• _TASK DESCRIPTION_:
The word to look for is "Pricing". Report every line of the entries below that has it.

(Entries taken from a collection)
_____

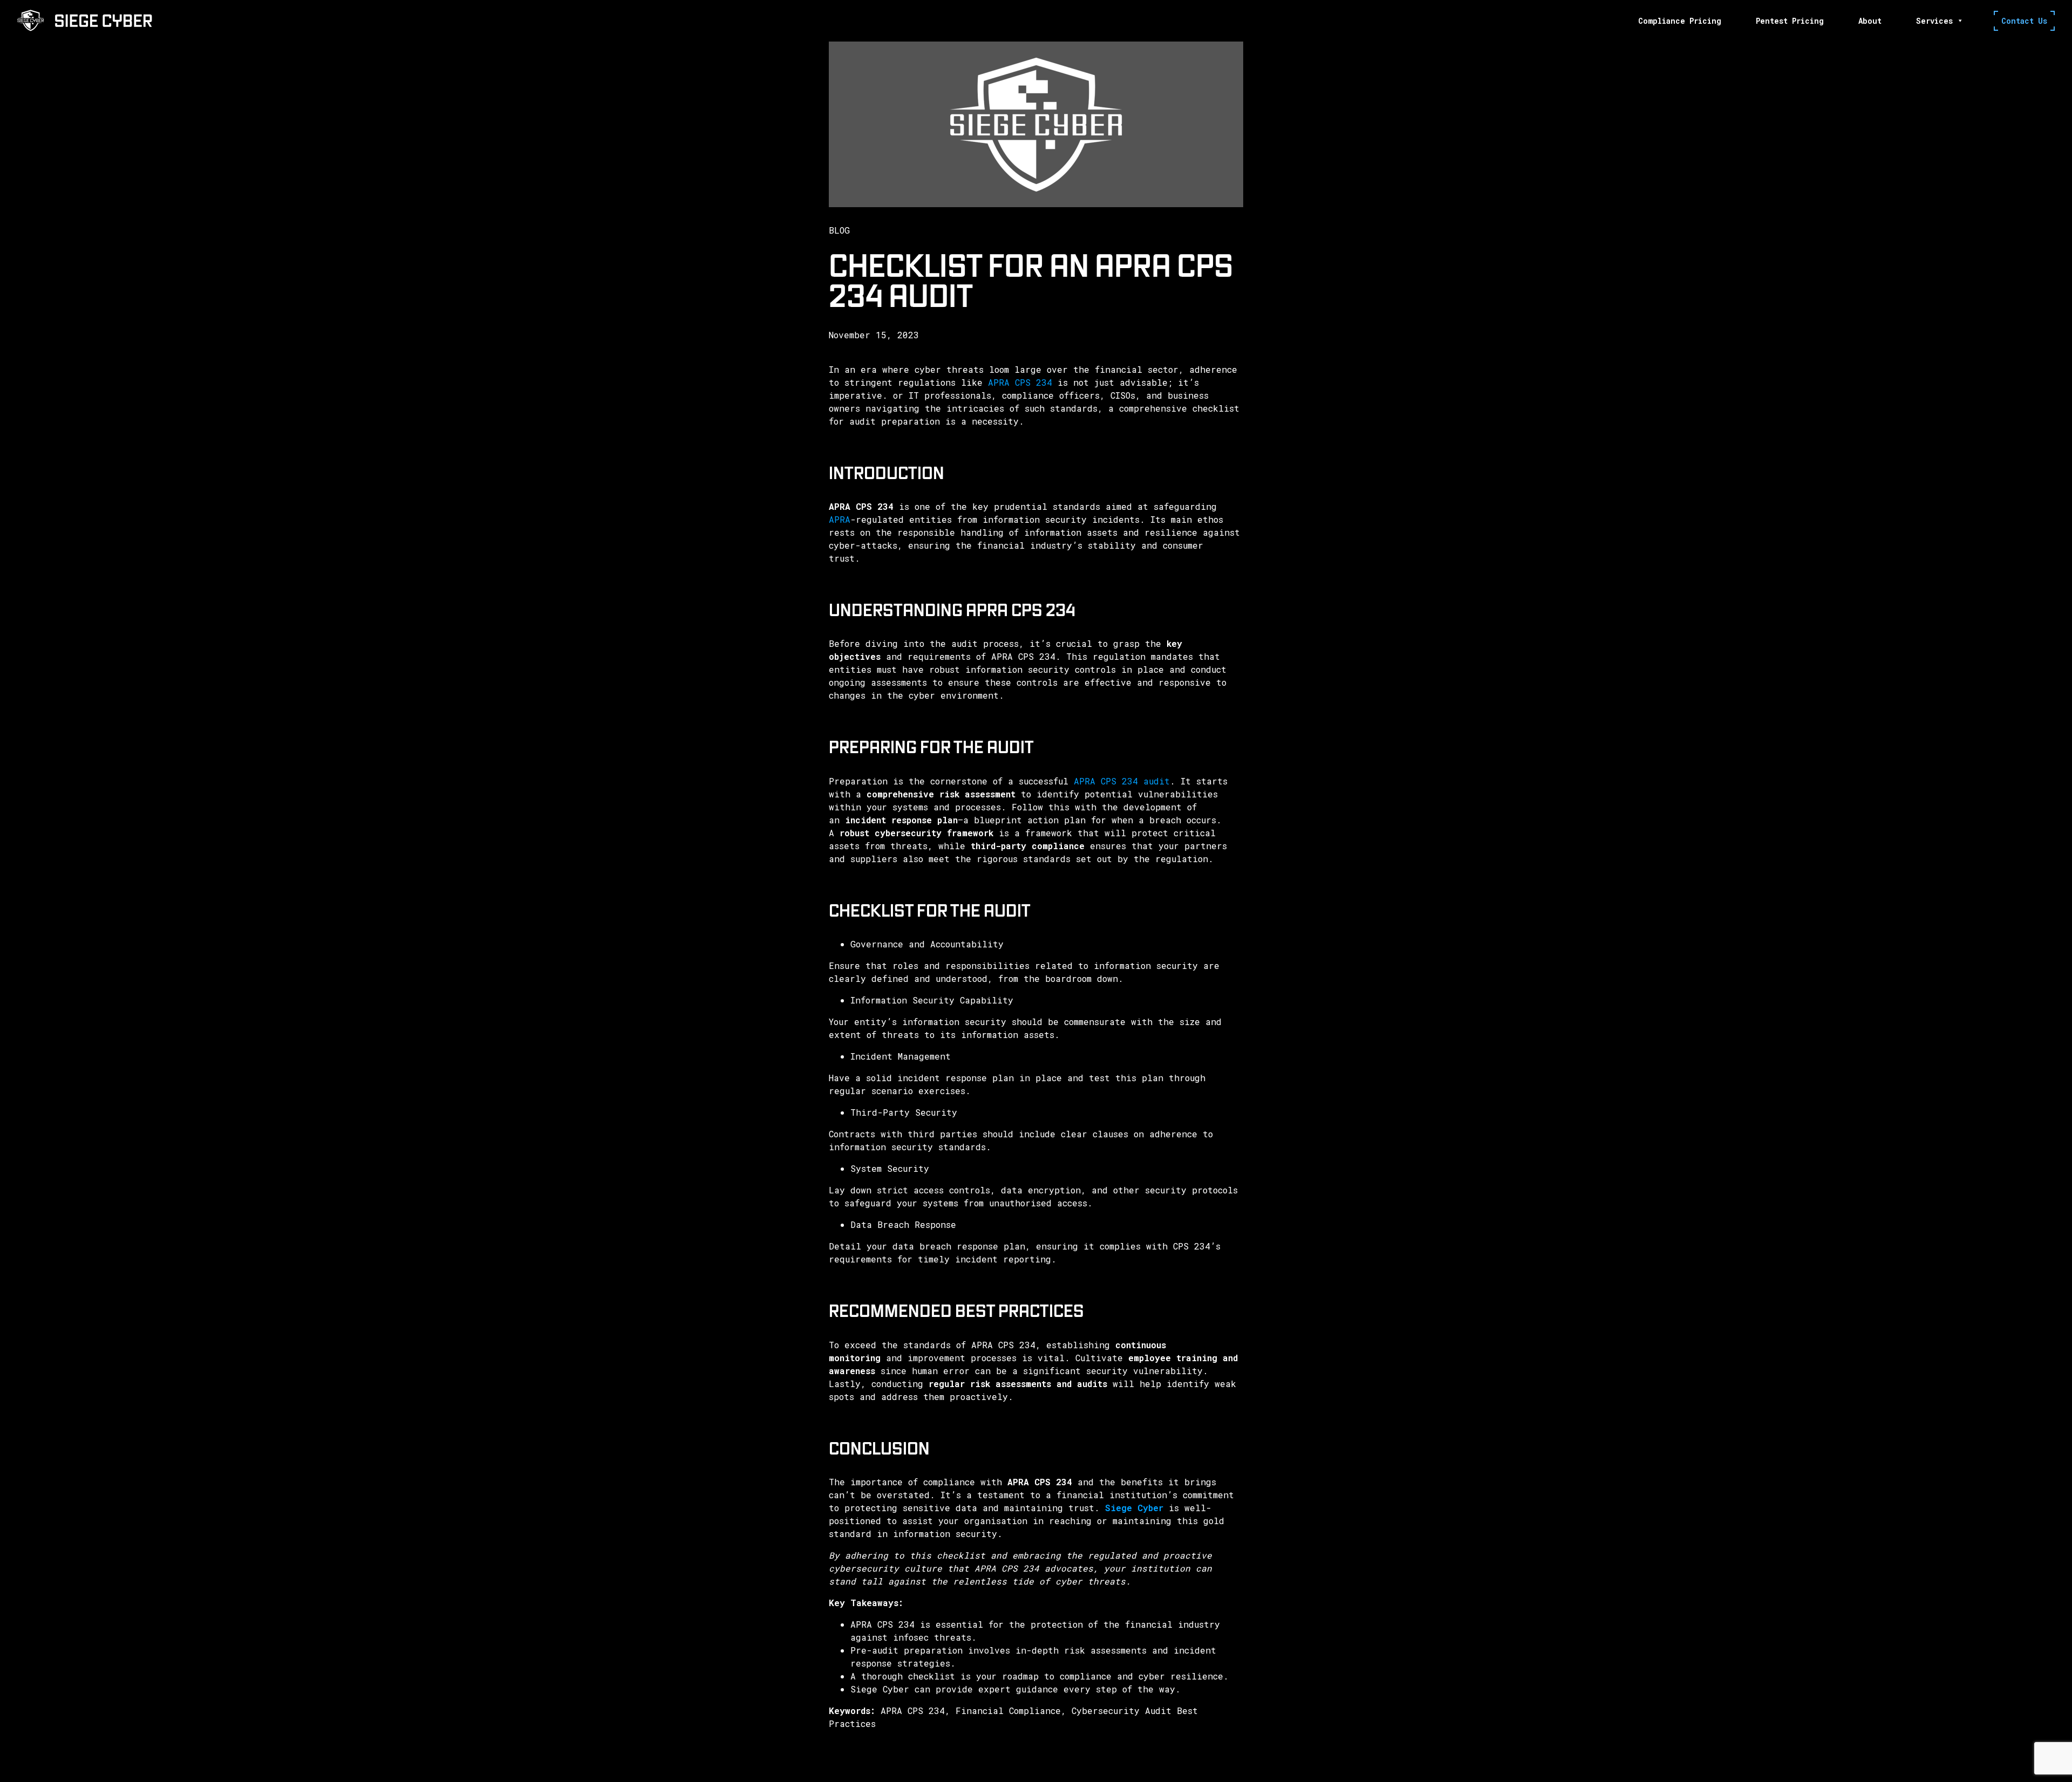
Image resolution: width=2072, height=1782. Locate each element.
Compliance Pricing (1679, 21)
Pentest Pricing (1790, 21)
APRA (839, 519)
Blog (839, 230)
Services (1934, 21)
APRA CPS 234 (1020, 382)
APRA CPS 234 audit (1122, 781)
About (1870, 21)
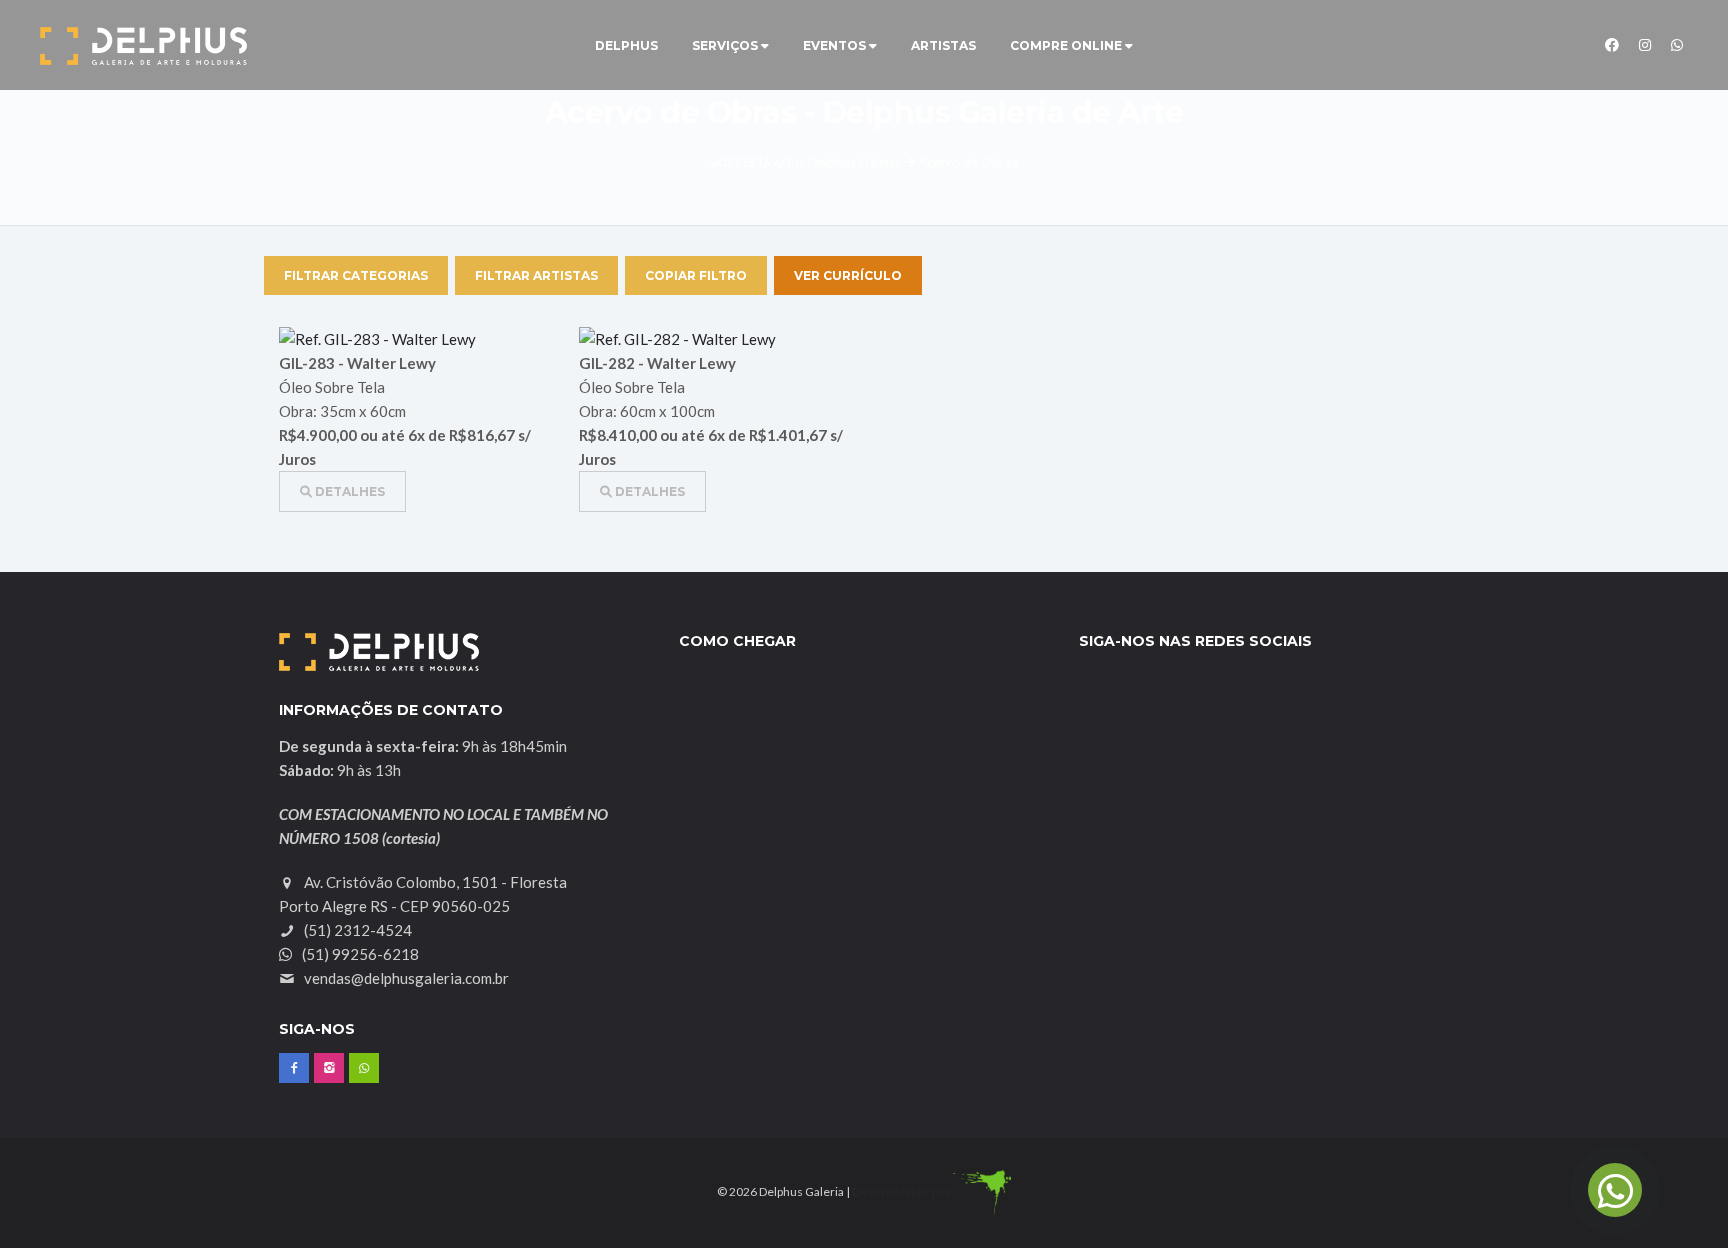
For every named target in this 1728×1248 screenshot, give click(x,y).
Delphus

_____

• _SOLUTION FOR THIS EXERCISE_:
Compliance Pricing (1679, 21)
Pentest Pricing (1790, 21)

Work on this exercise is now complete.